# Stratton Mt. Loop Info



## CMassDudeBro (Aug 18, 2010)

Hey guys, I am new on the forum and I have a few questions about the Stratton Mt. Loop in Vermont:

1.) What's the difficulty?
2.) Do I have to stealth camp?
3.) Parking?
4.) Any other info or resource that might be helpful in planning.

Thanks for the anticipated help.


----------



## mlctvt (Aug 18, 2010)

I'm not sure this is the loop you're talking about but my wife and I did a loop that starts on Stratton- Arlington road. You park in the trailhead parking lot for Appalachian Trail which goes directly to Stratton peak. The instead of returning to your car the same way you came up you can take the Stratton Ponds loop to return to Stratton Arlington road. The trail comes out on Stratton Arlington road about ½ to ¾ mile further in from where you left your car. 
Stratton peak is nice if it's a good visibility day. There's a fire tower on the peak that allows you to get higher than the trees for 360 degree views. Stratton pond is an incredibly beautiful area, which is why this is one of our favorite hikes. We'll be doing it again next month when we're on vacation. 

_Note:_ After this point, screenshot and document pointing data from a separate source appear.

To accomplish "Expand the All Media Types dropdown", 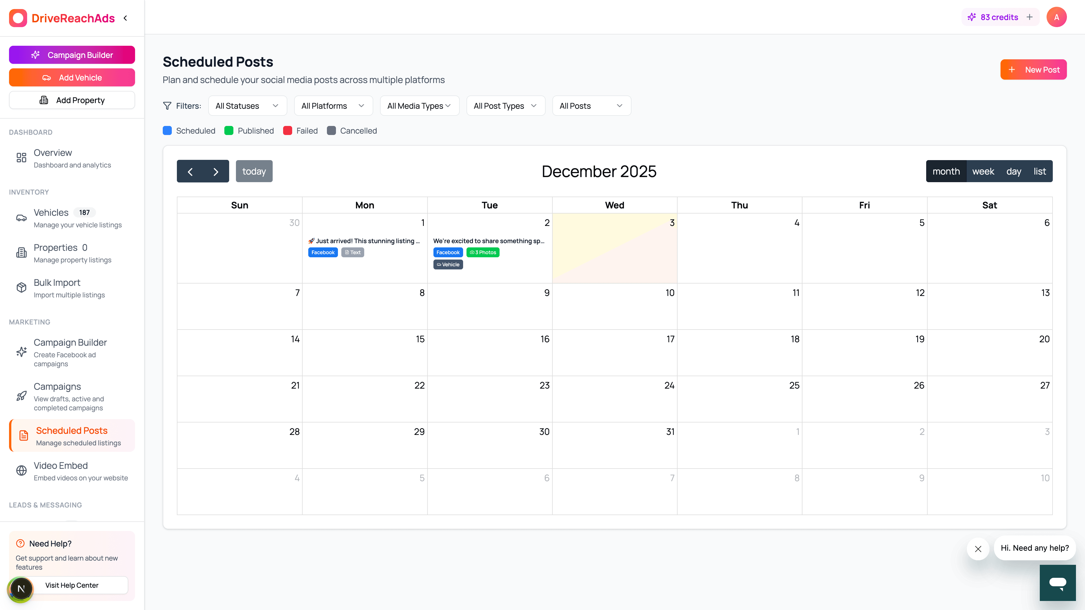I will (x=419, y=106).
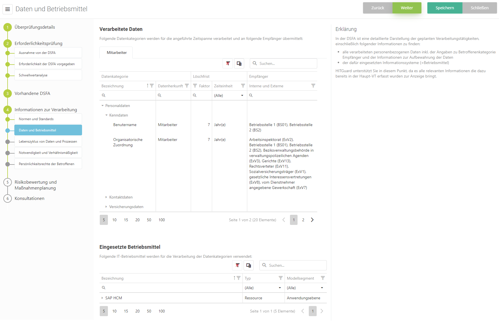Open the hamburger menu
499x324 pixels.
coord(8,9)
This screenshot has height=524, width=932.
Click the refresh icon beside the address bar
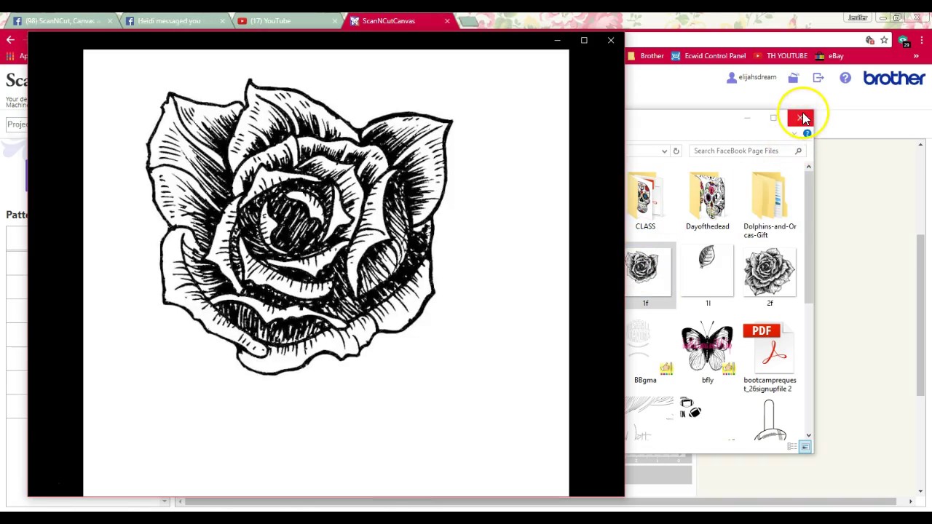(676, 151)
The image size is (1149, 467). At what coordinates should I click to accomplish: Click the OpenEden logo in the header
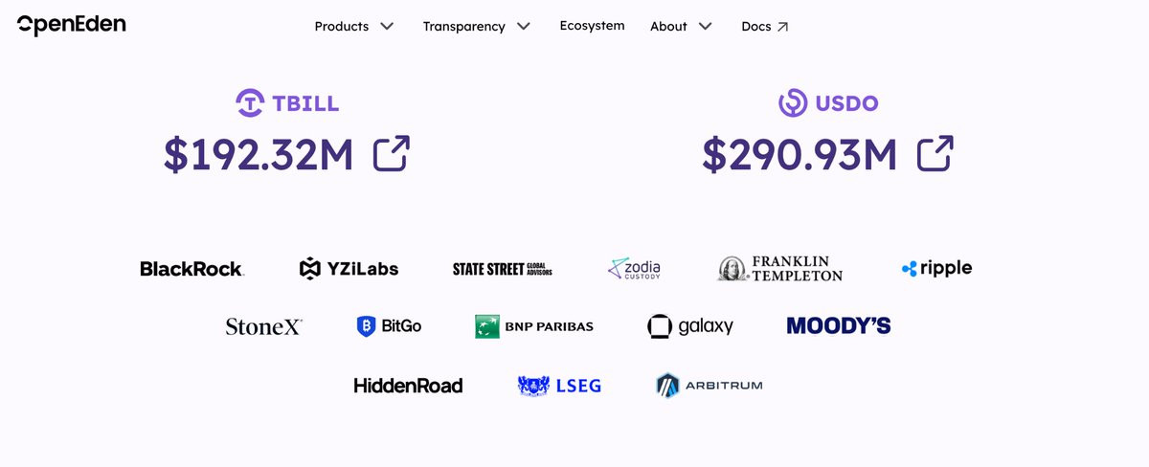(72, 25)
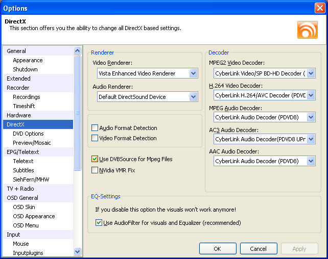Toggle the NVidia VMR Fix checkbox
The height and width of the screenshot is (259, 328).
(95, 170)
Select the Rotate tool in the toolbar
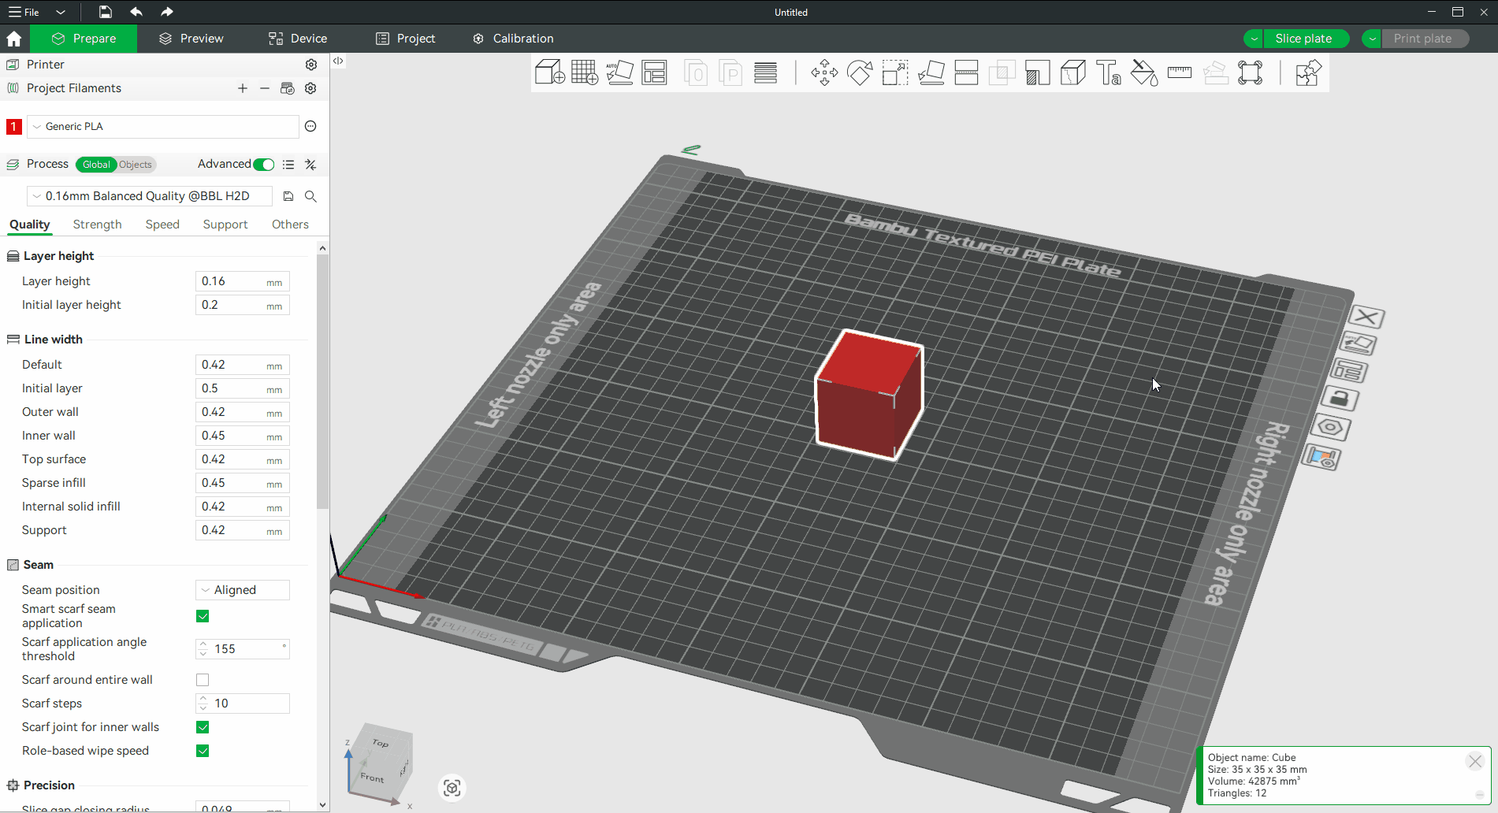 pyautogui.click(x=860, y=72)
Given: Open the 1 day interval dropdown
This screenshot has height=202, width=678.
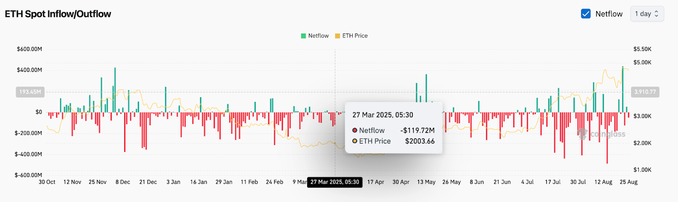Looking at the screenshot, I should click(646, 14).
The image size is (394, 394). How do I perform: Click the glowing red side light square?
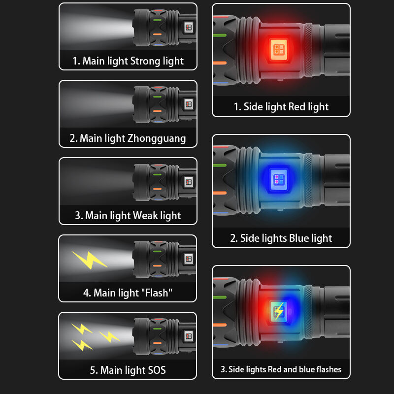coord(278,49)
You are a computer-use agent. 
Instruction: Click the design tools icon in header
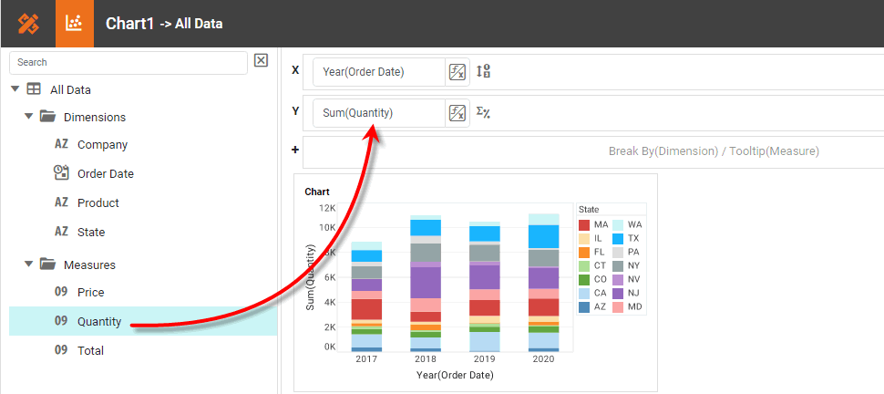point(27,24)
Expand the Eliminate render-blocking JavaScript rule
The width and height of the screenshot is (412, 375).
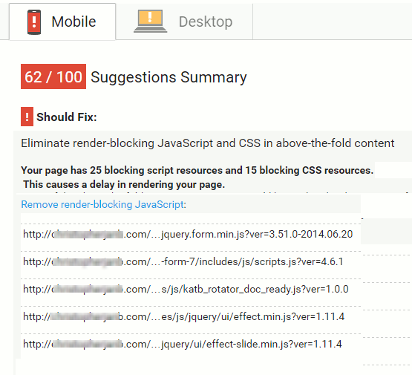tap(208, 143)
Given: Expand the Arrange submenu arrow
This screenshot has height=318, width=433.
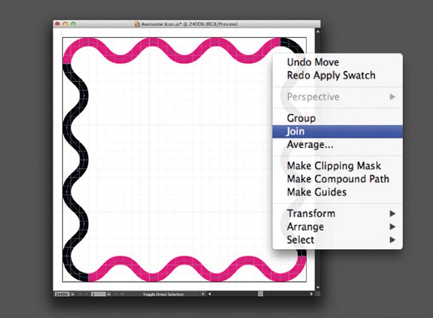Looking at the screenshot, I should click(393, 227).
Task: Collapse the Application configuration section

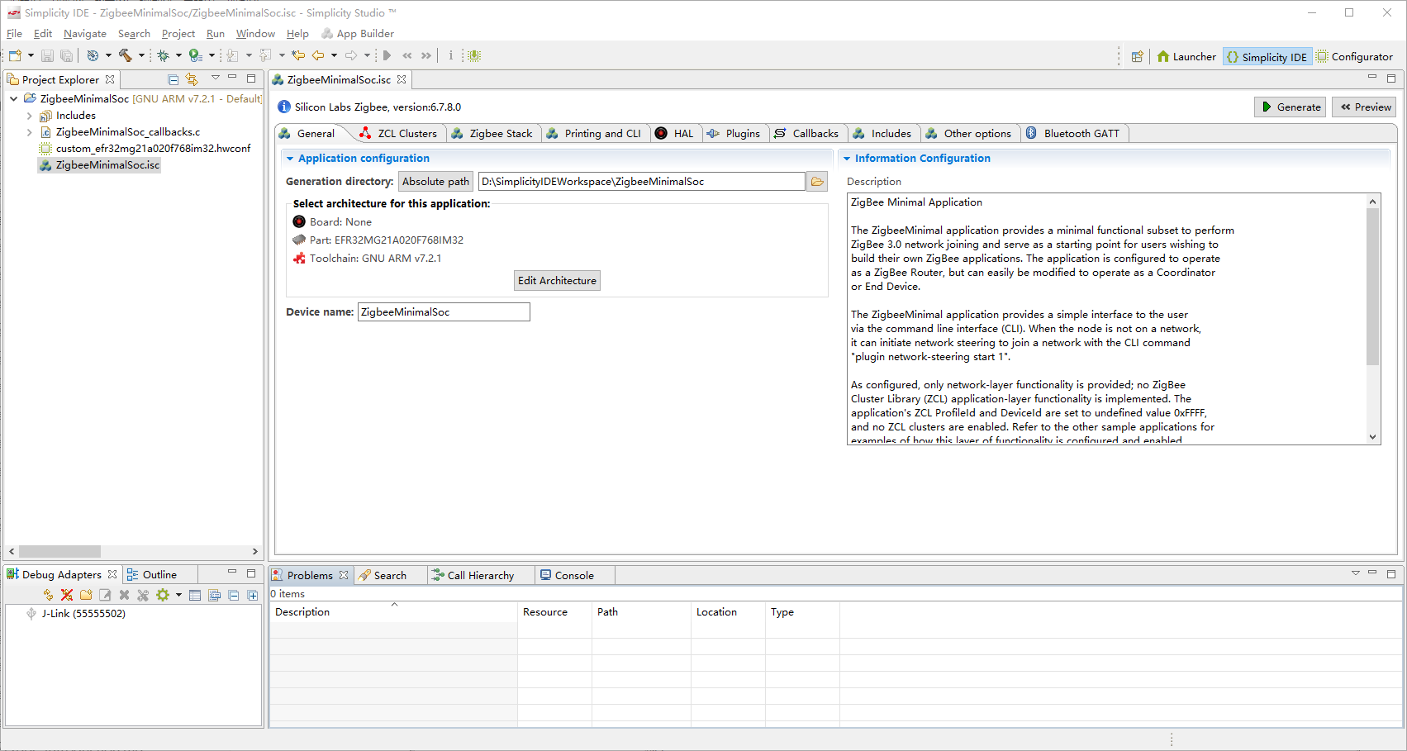Action: click(x=290, y=159)
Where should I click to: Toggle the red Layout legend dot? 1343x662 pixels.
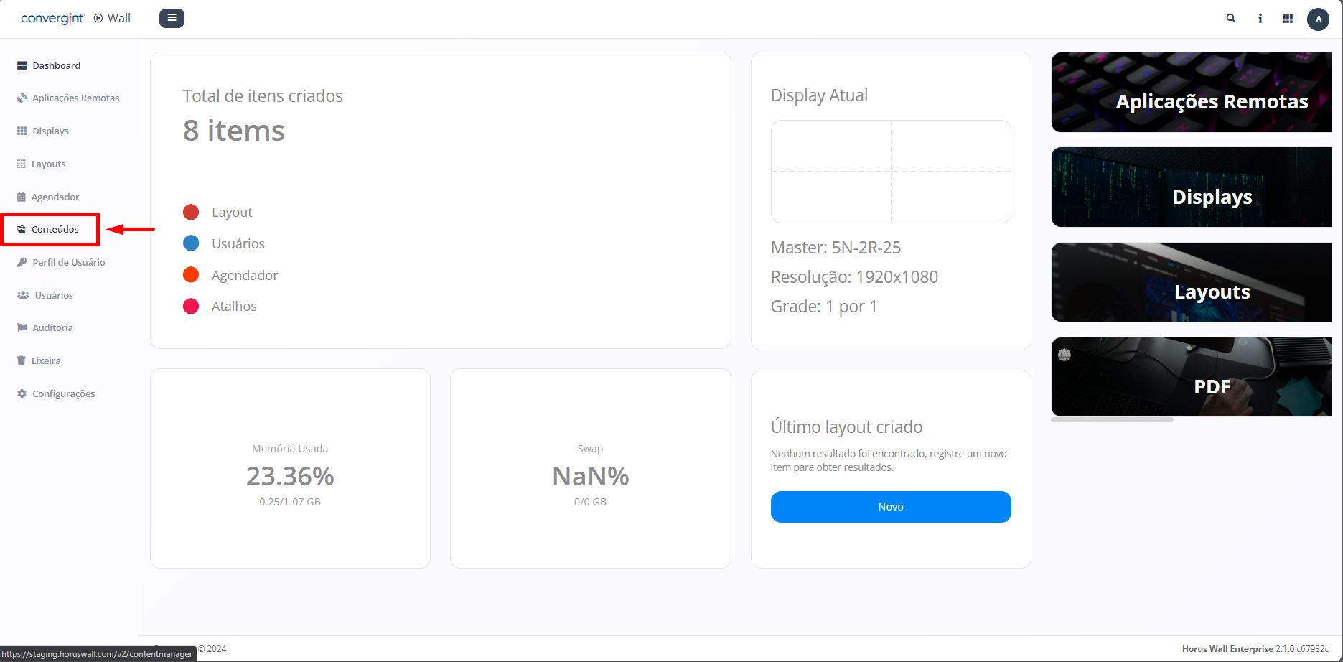point(191,212)
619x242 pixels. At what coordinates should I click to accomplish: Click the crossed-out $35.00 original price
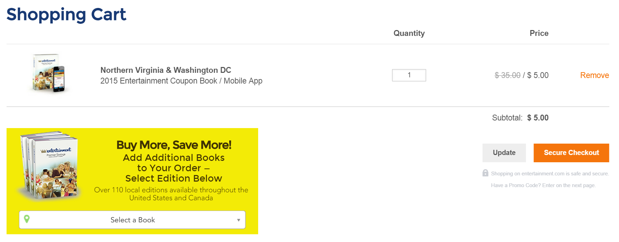click(507, 75)
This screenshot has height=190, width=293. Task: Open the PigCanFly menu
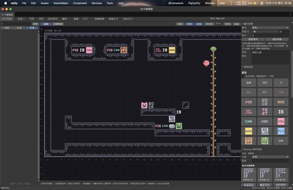click(194, 3)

See this website http://www.cs.rpi.edu/~wilsonm/hiking/stratton.html

We did Day-hike 2 and it wasn’t too difficult


----------



## mlctvt (Aug 18, 2010)

On second look we actually did the entire 12.5 mile in one day and we didn't leave until mid-late morning. 
The extra mile to / from stratton pond is well worth it. Actually the highlight of the trip.


----------